As descrições pormenorizadas foram calcadas, segundo Mascarenhas de Moraes, na apresentação dos seus relatórios, nos que eram produzidos diariamente pelos diferentes órgãos subordinados. Trabalho irretocável.

Dentro das comemorações dos 80 anos da participação brasileira na Itália, o Departamento de Educação e Cultura do Exército (Decex), juntamente com o Patrimônio Histórico e Cultural do Exército (DPHCEX) refizeram em 30 cidades, o roteiro da FEB, de 20 a 27 de abril, com explanações históricas públicas e uma ambientação na embaixada brasileira em Roma. Todos os pontos onde os brasileiros estiveram foram percorridos, nesse período, começando por Montte Vitalba – onde os soldados foram treinados antes da partida para o campo de batalha -, até Alessandria, palco em que protagonizaram o seu maior feito, ao conseguir a rendição de uma tropa alemã.

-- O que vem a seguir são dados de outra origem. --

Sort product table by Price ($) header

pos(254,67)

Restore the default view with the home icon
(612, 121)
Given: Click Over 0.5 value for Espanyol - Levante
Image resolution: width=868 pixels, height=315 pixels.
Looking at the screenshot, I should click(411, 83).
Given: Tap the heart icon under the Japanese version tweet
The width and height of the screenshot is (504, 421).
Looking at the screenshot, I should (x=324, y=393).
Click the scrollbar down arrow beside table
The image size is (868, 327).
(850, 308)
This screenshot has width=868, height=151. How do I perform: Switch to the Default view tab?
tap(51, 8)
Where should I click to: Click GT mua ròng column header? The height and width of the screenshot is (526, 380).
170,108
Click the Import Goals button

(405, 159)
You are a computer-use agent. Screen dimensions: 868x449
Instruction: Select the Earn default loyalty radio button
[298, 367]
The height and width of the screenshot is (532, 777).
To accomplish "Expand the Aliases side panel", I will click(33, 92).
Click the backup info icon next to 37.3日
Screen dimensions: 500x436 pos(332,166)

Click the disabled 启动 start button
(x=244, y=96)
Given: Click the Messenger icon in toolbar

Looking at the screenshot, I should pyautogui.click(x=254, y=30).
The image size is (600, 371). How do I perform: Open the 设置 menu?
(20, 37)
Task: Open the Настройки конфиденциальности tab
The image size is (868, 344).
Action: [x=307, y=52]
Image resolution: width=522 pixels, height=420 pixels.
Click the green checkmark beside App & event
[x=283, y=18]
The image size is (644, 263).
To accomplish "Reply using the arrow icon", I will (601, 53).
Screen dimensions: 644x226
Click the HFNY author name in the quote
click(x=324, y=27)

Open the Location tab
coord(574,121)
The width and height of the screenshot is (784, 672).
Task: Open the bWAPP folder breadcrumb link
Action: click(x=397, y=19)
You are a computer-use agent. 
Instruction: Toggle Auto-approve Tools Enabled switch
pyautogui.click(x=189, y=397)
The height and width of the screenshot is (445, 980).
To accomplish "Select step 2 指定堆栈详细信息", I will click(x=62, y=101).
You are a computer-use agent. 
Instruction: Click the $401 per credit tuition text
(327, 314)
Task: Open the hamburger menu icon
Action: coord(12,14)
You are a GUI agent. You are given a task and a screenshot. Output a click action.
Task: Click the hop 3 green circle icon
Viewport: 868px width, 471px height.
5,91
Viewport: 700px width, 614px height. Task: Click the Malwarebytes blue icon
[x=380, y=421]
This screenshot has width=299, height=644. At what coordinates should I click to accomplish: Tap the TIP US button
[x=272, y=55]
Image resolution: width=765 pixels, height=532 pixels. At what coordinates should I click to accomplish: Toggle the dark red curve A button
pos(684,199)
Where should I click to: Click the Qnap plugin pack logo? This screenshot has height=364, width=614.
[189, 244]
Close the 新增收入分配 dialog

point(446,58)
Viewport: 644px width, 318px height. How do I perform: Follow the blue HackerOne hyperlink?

E como o Brasil foi parar lá, ao lado dos aliados? As versões são tão nebulosas quanto as brumas enfrentadas pelos contingentes brasileiros nos mares e lagos gelados da Itália. A que prevalece, no entanto, é a que há 80 anos nos é contada e está reproduzida no livro de Francisco César Ferraz, “Os Brasileiros e a Segunda Guerra Mundial”, (Zahar).

No início da noite de 15 de agosto de 1942, o vapor Baependi sulcava vagarosamente a costa do estado de Sergipe. Seus tripulantes e passageiros não podiam imaginaram que entrariam para a história, da pior forma possível: como vítimas indefesas de uma guerra que até então parecia distante. A poucas centenas de metros dali, o comandante do submarino alemão U-507, o capitão de corveta Haarro Schacht, ordenara o torpedeamento da embarcação mercante brasileira. Minutos depois, duas fortes explosões e o Baependi era posto a pique. Das 306 pessoas a bordo, morreram 215 passageiros e 55 tripulantes. Era uma ação de guerra, da maior guerra que a humanidade conheceria, e que envolveria, de uma maneira ou de outra, homens, mulheres e crianças dos cinco continentes.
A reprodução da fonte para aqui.